About Time ve Diğer Filmler

about time1993 yılından beri konuşmacılık yapan biri olarak öğrencilerime dersler çıkarılacak filmler tavsiye etmenin çok değerli olduğunu öğrendim. Haftalık olarak tavsiye ettiğim filmleri, öğrenciler bir haftaki sonra izlemiş olarak geliyorlar. Ders çalışmak genelde sıkıcı bir faaliyet olarak tanımlanırken ders için film izlemek eğlenceli oluyor. İnsan yaşamı yıllar içinde ilerlerken belirli bir on yıl için değerli olan filmler başka, yeni bir on yılda filmler izlenmesi gereken filmler başka oluyor.

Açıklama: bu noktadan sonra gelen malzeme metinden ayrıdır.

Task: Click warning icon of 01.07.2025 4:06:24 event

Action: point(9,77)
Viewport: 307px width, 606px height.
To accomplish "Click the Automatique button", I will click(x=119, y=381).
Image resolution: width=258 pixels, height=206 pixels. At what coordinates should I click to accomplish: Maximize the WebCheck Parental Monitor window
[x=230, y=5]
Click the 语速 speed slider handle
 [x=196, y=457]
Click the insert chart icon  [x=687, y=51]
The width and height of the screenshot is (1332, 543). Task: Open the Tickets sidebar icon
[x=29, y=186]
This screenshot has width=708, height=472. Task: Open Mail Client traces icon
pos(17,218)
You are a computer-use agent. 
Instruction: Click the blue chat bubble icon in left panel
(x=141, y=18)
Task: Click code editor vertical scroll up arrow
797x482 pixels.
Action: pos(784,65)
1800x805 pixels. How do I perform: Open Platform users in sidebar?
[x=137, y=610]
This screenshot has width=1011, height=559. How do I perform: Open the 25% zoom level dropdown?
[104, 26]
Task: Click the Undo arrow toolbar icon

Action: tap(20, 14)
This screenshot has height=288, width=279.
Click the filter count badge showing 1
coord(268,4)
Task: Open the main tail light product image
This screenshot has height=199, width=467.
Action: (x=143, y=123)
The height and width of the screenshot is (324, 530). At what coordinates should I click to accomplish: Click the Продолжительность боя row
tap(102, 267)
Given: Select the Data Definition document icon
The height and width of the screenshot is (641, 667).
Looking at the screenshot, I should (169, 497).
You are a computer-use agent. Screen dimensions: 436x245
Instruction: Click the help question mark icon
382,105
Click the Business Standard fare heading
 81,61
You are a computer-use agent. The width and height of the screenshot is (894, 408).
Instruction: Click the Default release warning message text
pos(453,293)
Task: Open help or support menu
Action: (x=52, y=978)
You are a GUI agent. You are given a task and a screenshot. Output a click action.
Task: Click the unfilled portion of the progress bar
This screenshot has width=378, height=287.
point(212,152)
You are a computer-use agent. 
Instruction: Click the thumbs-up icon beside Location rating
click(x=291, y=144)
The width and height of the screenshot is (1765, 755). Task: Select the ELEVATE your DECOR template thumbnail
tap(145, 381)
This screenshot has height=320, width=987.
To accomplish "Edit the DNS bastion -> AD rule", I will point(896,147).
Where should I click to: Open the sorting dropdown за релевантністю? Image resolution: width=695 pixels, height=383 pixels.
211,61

About Time (Zamanda Aşk) insanın kendi yaşamını gözden geçirmesi için oldukça ilham verici bir film. Zaman yolculuğu temalı filmler 2010’larda çok popüler. Bu filmin de teması, istediği anda zaman yolculuğu yapabilen bir gencin hikayesi. Fakat çocuk geçmişe gidebilse de, yaşadığı son andan ilerisine gidemiyor. Örneğin 2015 yılında yaşayan çocuk 2010’a dönebiliyor, ama 2050’ye gidemiyor, sadece 2015 yılında yaşadığı son ana geri dönebiliyor. Kendi içinde mantık kurgusu olan filmde doğduğu andan önceye de dönemiyor. Eğer çocukluk yılına da dönecekse çocuk olarak kendi çocuk bedeninin içine dönüyor. Bu sayede geçmişte yaptığı hataları düzeltmek için fırsatı oluyor. Kendisiyle ilgili, kız kardeşi ve babası ile ilgili birçok şeyi olumlu yönde değiştirmek için geri gidiyor. Filmi izlerken acaba kendi kişisel geçmişime gidebilseydim, gelecekte olacakları bilerek neleri değiştirmek isterdim diye düşündüm. Çocukluk, gençlik yıllarımda neleri farklı ve daha iyi sonuçlanacak şekilde yapabilirdim diye hayatımı gözden geçirdim. Bu film, tüm okurlarıma bir özeleştiri yapmak, yarına daha iyi hazırlanmak için iyi bir fırsat verebilir diye düşünüyorum.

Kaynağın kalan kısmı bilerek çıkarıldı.